The task: Swap "text label" for "caption" in the rows between the line holding "Where should I click to: Click" and the line holding "pyautogui.click(x=205, y=269)", inclusive, and repeat only those lines with nothing else changed.
= = = = =
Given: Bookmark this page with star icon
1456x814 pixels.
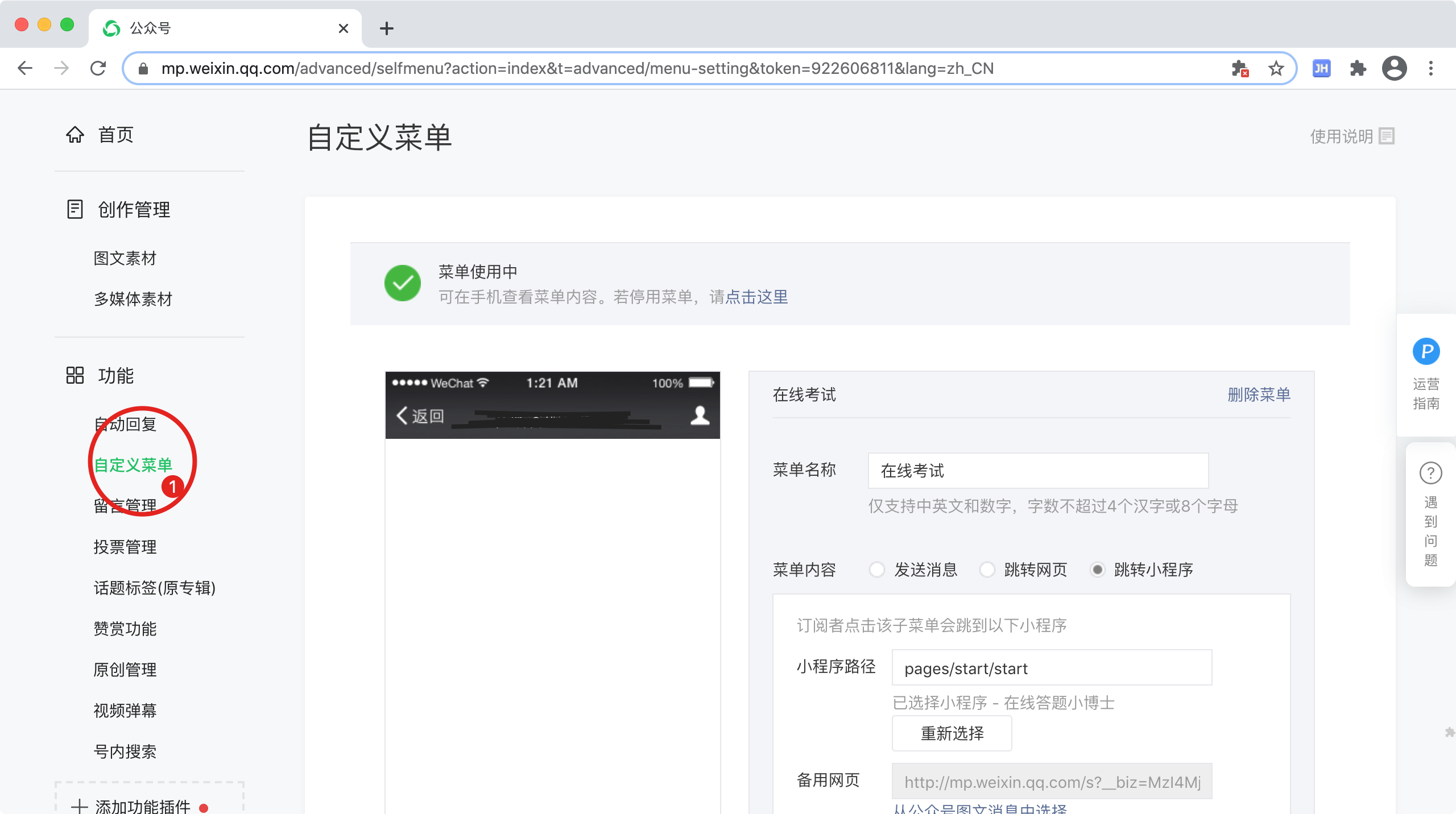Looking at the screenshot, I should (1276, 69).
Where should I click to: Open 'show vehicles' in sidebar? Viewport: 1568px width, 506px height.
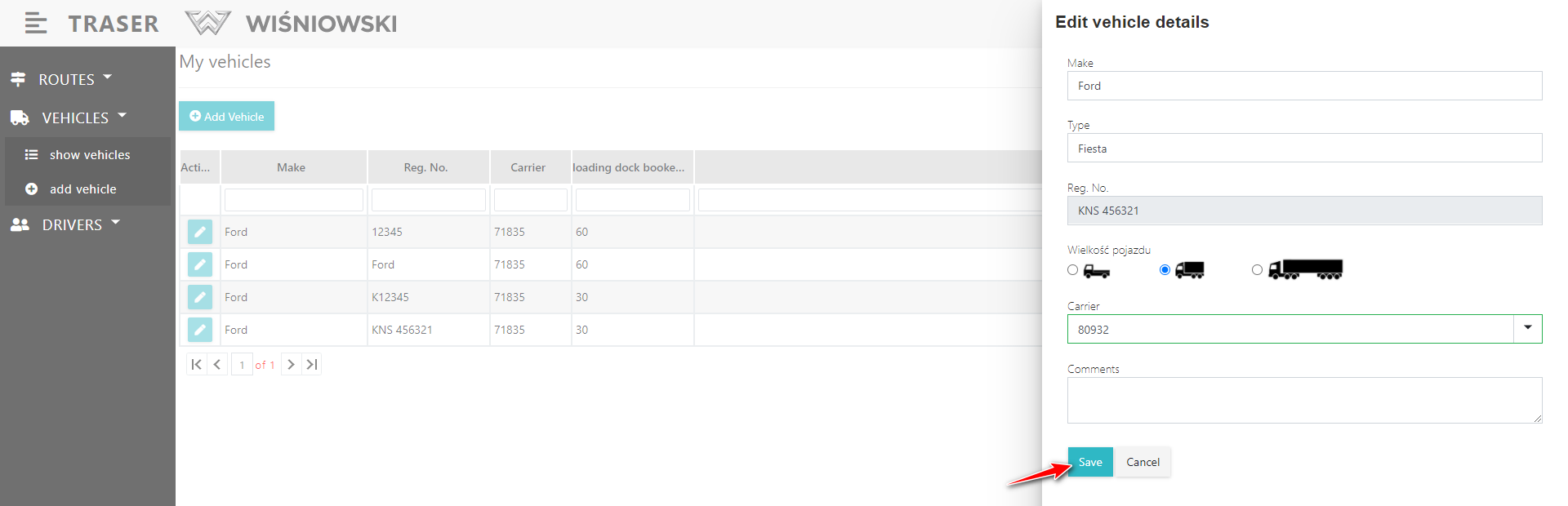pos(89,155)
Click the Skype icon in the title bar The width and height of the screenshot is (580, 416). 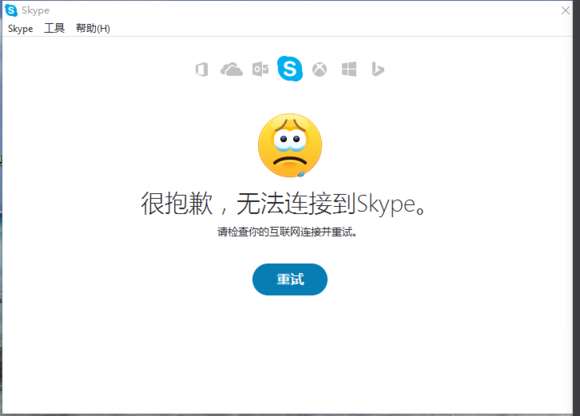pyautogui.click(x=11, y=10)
= = = = =
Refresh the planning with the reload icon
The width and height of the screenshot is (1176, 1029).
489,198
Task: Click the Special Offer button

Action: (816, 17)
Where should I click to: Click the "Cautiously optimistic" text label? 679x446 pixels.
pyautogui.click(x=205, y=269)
= = = = =
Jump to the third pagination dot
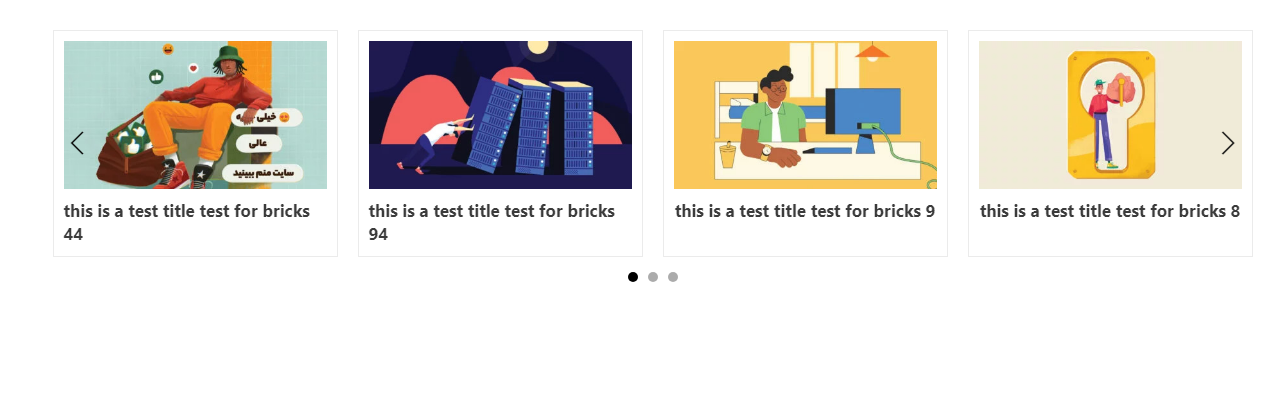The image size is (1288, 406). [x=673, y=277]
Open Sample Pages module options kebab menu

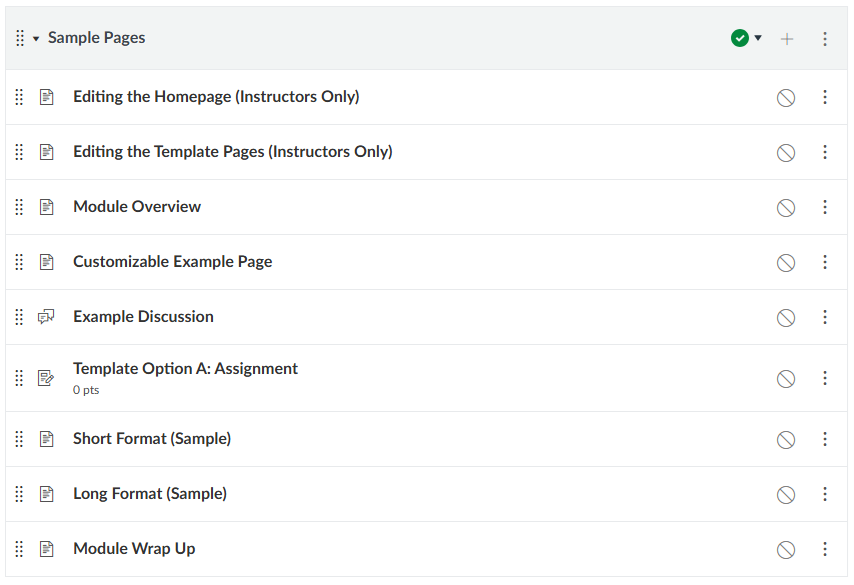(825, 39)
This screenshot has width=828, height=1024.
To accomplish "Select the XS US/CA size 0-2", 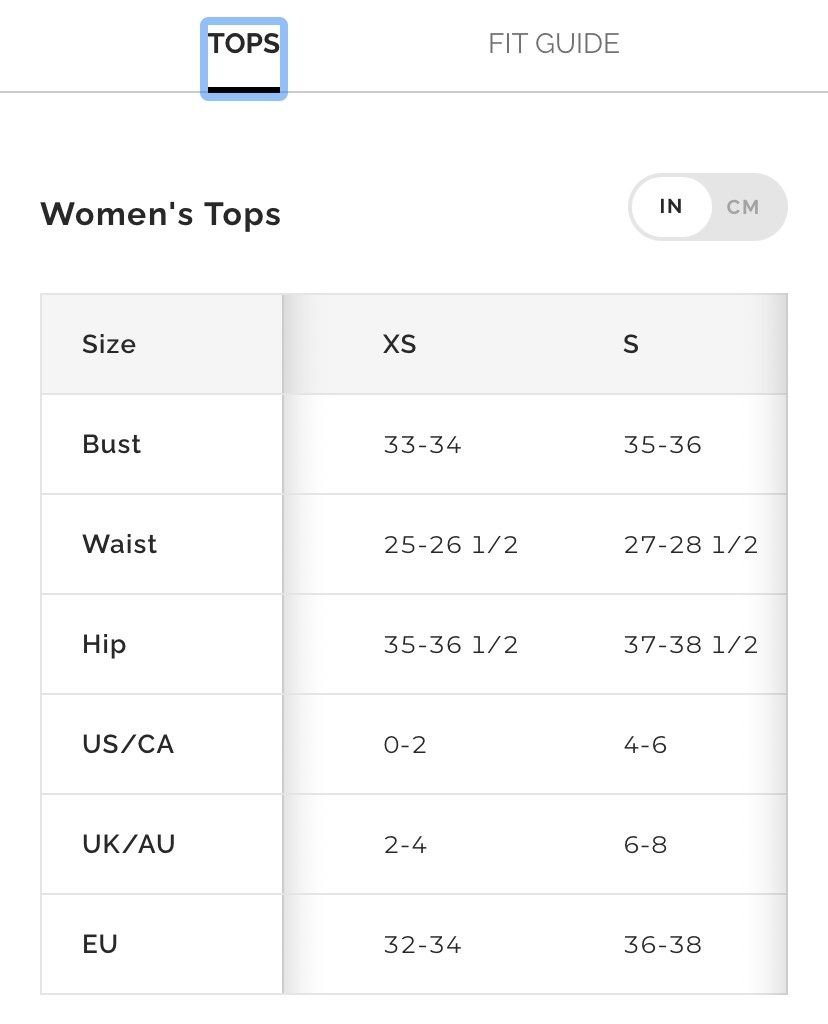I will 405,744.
= = = = =
Complete response:
Where should I click to: Click the "Cautiously optimistic" caption? 679x446 pixels.
pyautogui.click(x=205, y=269)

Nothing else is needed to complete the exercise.